08 February 08 - 01:08
Some Messages Are Hard to Interpret
Last week, as I was going slightly crazy trying to keep all the balls in the air, I had a soothing and quiet talk with someone I know who is a yoga teacher. I shared with her that I felt like my lack of a regular spiritual practice was making it hard for me to stay grounded and balanced. I have done yoga for years, but never consistently, let alone as a daily practice. In fact, I've always resisted doing anything as a daily practice, I even resent having to brush my teeth every night!
But I remembered that just the night before, when I was saying to my husband that I hated doing anything as a regular practice, he said, "What about your sewing?' I was stopped cold by this. I really do sew something nearly every day. And even if I don't love every aspect of a sewing project – though my sewing language has cleaned up a great deal since I had children in the house – I can say that I gain something by working through the resistances, simply by doing the next thing until I get back to a part of the project that I like better.
I shared this with the yoga teacher.

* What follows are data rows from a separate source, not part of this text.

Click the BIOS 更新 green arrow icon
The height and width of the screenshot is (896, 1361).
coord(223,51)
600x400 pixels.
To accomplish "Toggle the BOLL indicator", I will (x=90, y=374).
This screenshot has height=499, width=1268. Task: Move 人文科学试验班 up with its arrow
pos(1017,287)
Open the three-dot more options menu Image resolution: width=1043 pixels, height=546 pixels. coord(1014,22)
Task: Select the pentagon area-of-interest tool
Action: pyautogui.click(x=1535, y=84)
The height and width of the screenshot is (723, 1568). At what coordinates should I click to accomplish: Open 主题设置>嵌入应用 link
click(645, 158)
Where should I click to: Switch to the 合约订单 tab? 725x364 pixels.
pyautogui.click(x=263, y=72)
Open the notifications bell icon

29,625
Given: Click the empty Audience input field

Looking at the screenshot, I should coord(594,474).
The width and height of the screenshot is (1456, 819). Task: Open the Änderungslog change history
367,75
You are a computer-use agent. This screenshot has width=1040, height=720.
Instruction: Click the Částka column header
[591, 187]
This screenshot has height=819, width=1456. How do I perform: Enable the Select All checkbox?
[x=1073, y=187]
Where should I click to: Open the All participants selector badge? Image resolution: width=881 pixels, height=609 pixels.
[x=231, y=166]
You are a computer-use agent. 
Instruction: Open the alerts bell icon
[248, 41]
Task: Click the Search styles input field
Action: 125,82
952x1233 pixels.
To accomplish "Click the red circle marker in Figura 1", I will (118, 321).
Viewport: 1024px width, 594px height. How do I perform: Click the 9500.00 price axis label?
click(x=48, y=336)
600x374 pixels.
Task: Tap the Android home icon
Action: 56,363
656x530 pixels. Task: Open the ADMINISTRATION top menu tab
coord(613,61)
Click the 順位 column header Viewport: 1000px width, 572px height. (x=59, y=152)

She said, "It sounds to me like you have found your spiritual practice." She knew of someone who found photography as their practice. Whatever makes you more mindful is your practice.
So I went home, full of a new determination to put a little mindfulness practice into my daily sewing work. I walked in the door, to be greeted by my five-year-old's request, "Can I have my friend in?" "No," I said. Quite aside from the fact that it was after dark and I didn't want to worry the friend's mother, I wanted the house to be quiet so I could be mindful. The girls were watching a video, my son was playing on the computer, my husband was out for groceries, and it seemed like the perfect chance to slip away into the inner sanctum of my sewing room.
I walked mindfully to my sewing desk, reached inside myself to touch the presence of God, sat down in my sewing chair... and caught my brand new pants on the edge of the sewing desk and ripped a hole in them. All mindfulness disappeared in a deeply Scottish response of, "Those cost me forty bucks!"
I'm still trying to figure out what God was trying to tell me.
Blessings, Heather.
four comments
maybe gods trying to give you more sewing projects???
chantelle () - 08 02 08 - 20:02
Maybe God is trying to tell you to work more with your mind and less with your legs! =)
melaena - 20 02 08 - 20:24
God, knowing your frugal Scottish upbringing, is giving you an opportunity to do some mindful mending – and possibly a hint to sand and seal the corner of the sewing desk. ![]()
Elizabeth in UK - 21 02 08 - 16:14
Actually, since I almost never repair anything I have, I’ve been wearing the pants, hole and all, ever since. Really, it’s only a small hole. The Scottish frugal nature and my basic lack of time have successfully conspired together!